━━━━━ Records to process

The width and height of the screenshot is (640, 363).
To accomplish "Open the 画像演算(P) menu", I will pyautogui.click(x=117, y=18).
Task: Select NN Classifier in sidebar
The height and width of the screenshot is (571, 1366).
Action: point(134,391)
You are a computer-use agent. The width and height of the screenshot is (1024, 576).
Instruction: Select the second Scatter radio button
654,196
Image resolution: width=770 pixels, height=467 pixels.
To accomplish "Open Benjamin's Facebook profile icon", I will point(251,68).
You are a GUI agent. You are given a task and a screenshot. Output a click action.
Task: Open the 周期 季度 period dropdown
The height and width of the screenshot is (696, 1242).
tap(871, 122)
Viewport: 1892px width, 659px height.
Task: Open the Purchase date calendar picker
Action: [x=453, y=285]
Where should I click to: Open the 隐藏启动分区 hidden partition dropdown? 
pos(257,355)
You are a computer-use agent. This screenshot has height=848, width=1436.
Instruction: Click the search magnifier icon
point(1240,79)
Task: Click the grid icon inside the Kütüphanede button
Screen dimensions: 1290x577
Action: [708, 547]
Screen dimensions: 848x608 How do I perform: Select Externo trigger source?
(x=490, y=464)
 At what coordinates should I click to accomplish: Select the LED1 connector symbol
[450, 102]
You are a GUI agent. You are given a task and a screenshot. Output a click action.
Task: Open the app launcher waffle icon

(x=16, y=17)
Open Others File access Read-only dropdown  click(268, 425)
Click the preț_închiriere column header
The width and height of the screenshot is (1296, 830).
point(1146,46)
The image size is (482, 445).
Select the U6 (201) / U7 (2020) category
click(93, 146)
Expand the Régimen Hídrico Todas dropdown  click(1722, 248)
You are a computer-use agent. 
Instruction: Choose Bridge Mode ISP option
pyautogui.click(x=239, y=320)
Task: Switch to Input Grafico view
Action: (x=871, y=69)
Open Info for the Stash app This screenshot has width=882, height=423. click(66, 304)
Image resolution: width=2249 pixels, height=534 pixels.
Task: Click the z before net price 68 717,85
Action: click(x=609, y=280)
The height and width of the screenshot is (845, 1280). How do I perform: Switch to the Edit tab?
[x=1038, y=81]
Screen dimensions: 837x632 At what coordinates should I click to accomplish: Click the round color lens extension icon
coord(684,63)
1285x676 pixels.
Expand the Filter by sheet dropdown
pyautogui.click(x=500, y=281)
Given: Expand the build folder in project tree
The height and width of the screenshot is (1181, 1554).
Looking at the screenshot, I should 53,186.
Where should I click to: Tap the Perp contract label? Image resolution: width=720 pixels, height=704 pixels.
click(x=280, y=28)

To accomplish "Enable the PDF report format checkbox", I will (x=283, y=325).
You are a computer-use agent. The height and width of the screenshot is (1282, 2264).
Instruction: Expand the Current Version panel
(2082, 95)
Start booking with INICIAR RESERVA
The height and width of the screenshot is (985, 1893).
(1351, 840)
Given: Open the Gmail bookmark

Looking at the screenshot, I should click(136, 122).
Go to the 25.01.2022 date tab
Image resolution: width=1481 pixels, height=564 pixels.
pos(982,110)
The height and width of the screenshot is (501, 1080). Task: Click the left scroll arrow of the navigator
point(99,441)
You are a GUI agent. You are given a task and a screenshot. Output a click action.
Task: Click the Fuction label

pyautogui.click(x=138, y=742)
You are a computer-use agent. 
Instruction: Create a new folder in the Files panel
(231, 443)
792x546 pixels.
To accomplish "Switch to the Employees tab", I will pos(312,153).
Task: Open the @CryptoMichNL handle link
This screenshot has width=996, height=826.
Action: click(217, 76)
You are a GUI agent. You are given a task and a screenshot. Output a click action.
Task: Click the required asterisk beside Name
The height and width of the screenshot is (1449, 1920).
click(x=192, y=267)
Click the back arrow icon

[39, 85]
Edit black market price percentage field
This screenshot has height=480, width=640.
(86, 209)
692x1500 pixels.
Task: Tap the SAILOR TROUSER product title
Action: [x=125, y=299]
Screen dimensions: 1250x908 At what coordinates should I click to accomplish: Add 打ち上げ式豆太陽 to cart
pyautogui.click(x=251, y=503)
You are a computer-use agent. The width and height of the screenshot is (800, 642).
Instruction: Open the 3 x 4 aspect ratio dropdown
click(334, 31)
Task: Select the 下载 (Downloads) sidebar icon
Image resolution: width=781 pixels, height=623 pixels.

━━━━━━━━━━

Task item →
Wherever the word "will" appears in the records above, copy that line.

Solution for this task →
To accomplish "Open the 画像演算(P) menu", I will pyautogui.click(x=117, y=18).
To accomplish "Open Benjamin's Facebook profile icon", I will point(251,68).
To accomplish "Enable the PDF report format checkbox", I will (x=283, y=325).
To accomplish "Switch to the Employees tab", I will pos(312,153).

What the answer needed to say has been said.